| Exercise |
At the line containing "Task: Select the green leaf product thumbnail", begin an exact copy of the lines below and continue through the final one, with no pictures.

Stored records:
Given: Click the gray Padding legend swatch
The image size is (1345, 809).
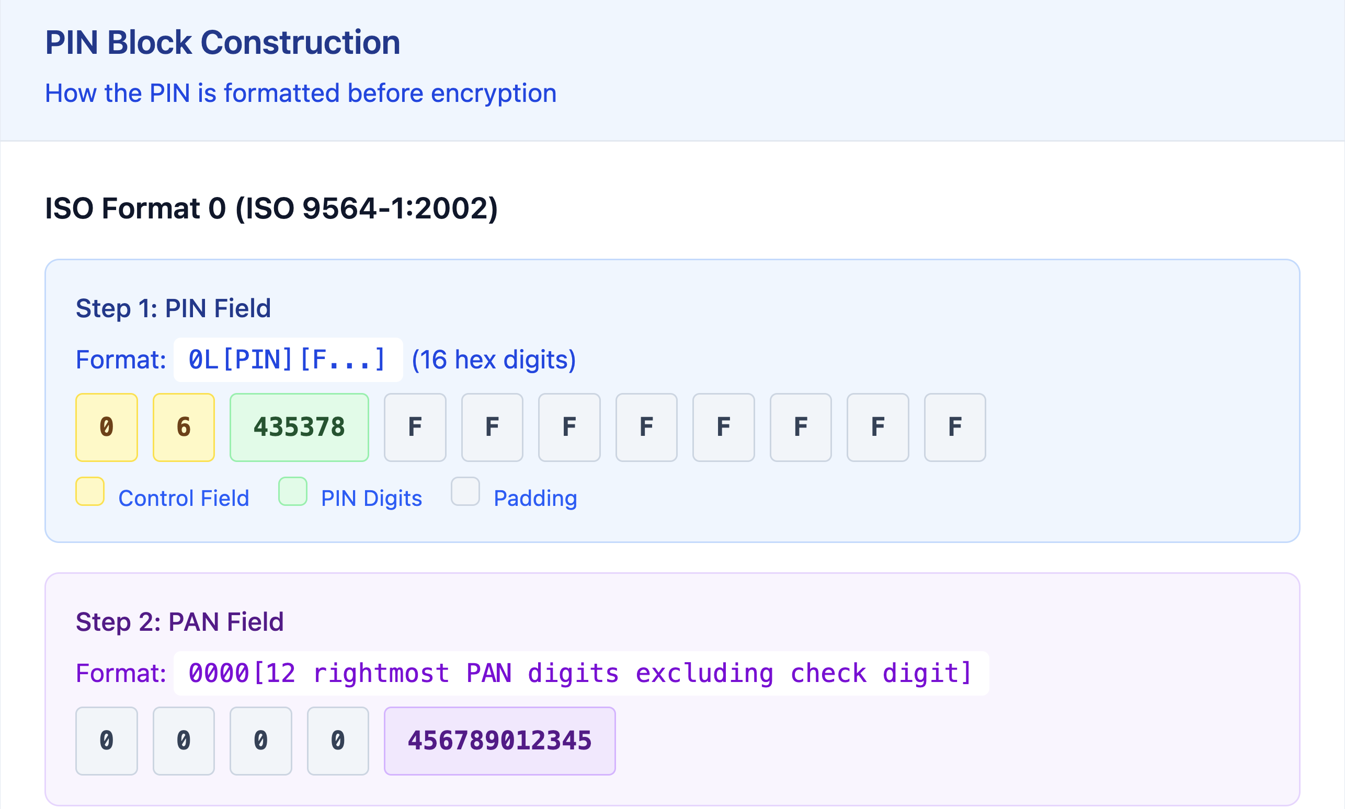Looking at the screenshot, I should 465,491.
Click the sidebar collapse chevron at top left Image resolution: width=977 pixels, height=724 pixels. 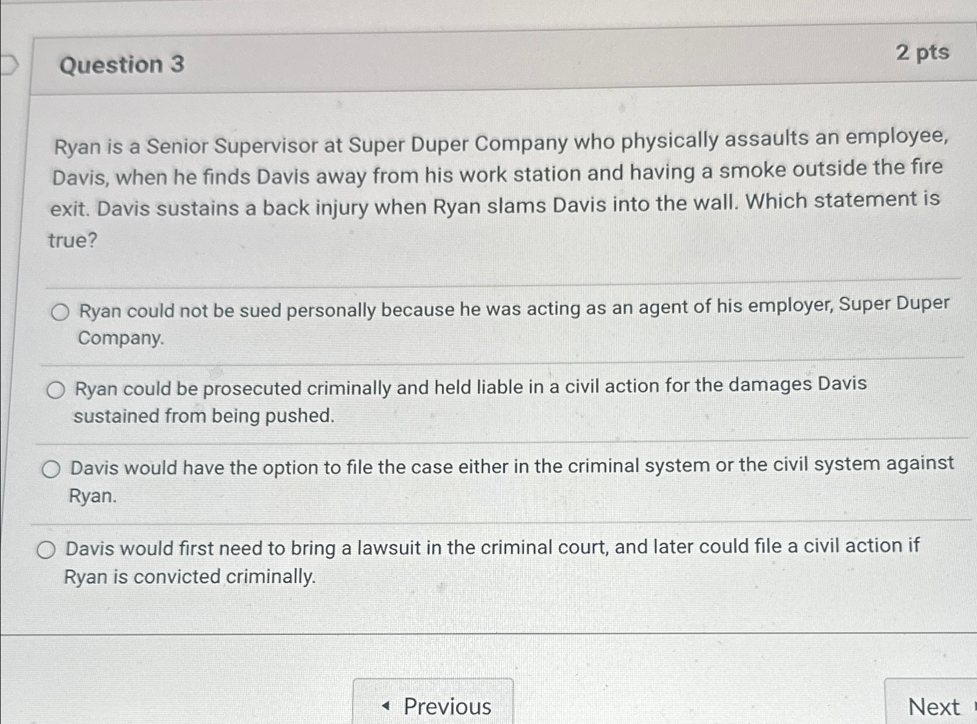pos(11,65)
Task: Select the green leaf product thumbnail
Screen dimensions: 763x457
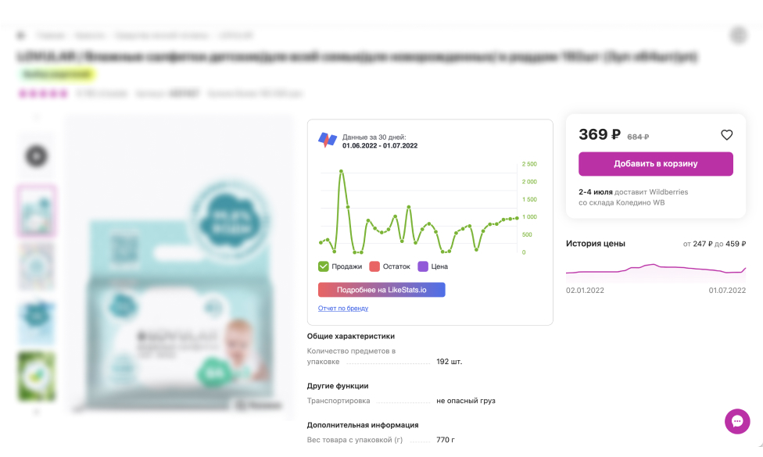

| Solution to the exercise |
Task: Select the green leaf product thumbnail
Screen dimensions: 763x457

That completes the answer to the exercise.